Lafayette voit notamment dans la révolution américaine l’opportunité de venger son père, tué par les Anglais, et défendre son idéal de liberté. Grand admirateur de George Washington, il arrive aux Etats-Unis en 1776, apprenant l’anglais lors de la traversée, mais n’est pas le bienvenu. “George Washington ne savait pas que faire de lui, rappelle Laura Auricchio. Mais il le prend rapidement sous son aile car il voit que le jeune homme de 19 ans veut se rendre utile. Lafayette a perdu son père à deux ans, Washington n’avait pas d’enfants. Ils cherchaient tous les deux ce genre de relation.
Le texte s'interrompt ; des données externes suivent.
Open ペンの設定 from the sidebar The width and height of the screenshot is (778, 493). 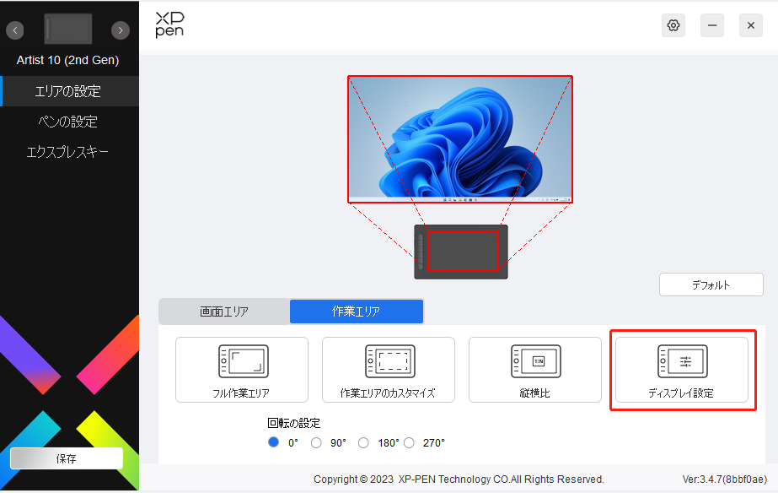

Les Américains ont été choqués de le voir arriver. Les seuls aristocrates français qu’ils avaient rencontrés étaient snob. Sa simplicité a conquis les Américains” .
A la différence d’autres militaires français engagés dans la Révolution américaine, comme Rochambeau “très décoré, très expérimenté, qui est rentré en France après pour poursuivre sa carrière” , Lafayette noue avec la jeune démocratie des liens profonds. “Lafayette ne pouvait pas rentrer en France pour faire carrière; il n’en avait pas. Les Etats-Unis sont devenus sa carrière. Il est venu aux Etats-Unis comme de nombreuses personnes après lui: pour commencer une nouvelle vie. ”
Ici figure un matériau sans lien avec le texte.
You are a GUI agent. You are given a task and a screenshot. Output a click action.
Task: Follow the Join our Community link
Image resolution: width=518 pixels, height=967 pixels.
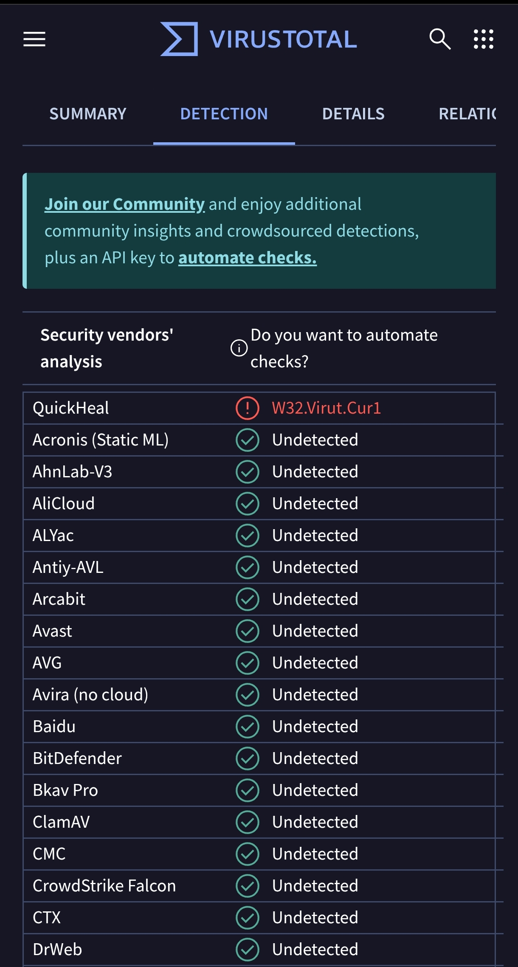pos(125,204)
L’engagement de Lafayette est d’autant plus surprenant qu’il défendait une monarchie constitutionnelle, le même modèle que les révolutionnaires américains voulaient défaire. Mais selon Laura Auricchio, Lafayette – comme Jefferson – pensait que la monarchie n’était pas adaptée au Nouveau Monde, un territoire sans classes, sans hiérarchies. “D’ailleurs, Lafayette pensait que certains Américains étaient trop aristocratiques!” remarque-t-elle.
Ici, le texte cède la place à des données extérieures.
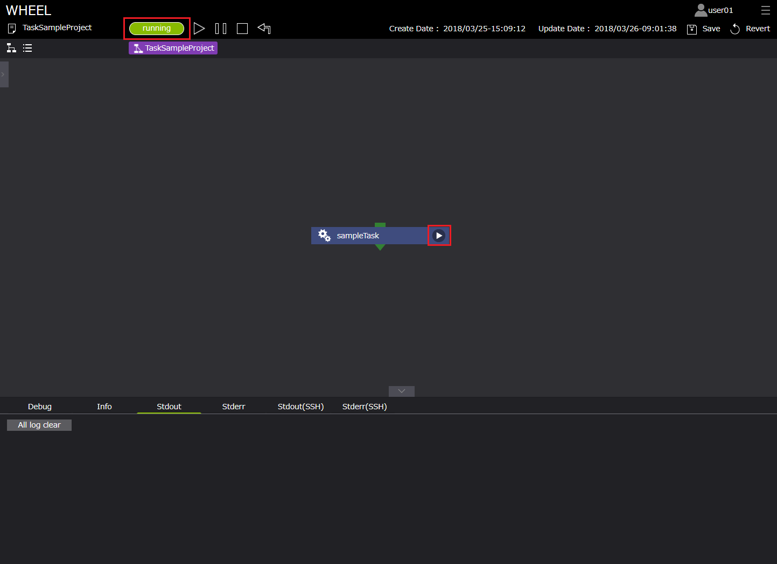Switch to list view icon
Screen dimensions: 777x564
[x=27, y=48]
Lafayette meurt à Paris en personnage controversé, sa place dans l’Histoire de France restant notamment associée au massacre du Champs de Mars. Il a des allures de personnage “tragique” aussi. “Lafayette aura vu de son vivant une monarchie constitutionnelle s’établir en France, celle de Louis-Philippe, mais il aura aussi vécu assez longtemps pour voir une nouvelle fois un monarque empiéter sur les droits de ses concitoyens” poursuit-elle. Il avait ses idéaux et y croyait mais beaucoup n’ont pas marché.” Cependant, il était “fier” de sa réussite aux Etats-Unis. “Il voulait que les Américains sachent qu’il était engagé à leurs côtés” . Se serait-il reconnu dans les Etats-Unis de 2015 ? “Lafayette était un modéré, et nous n’en avons pas beaucoup aujourd’hui dans le paysage politique. Et il aurait été dévasté par l’épisode des Freedom Fries, pense l’auteure. Mais je pense que Lafayette voyait les Etats-Unis comme un endroit avec beaucoup de potentiel. Il verrait la situation aujourd’hui avec ce regard-là” .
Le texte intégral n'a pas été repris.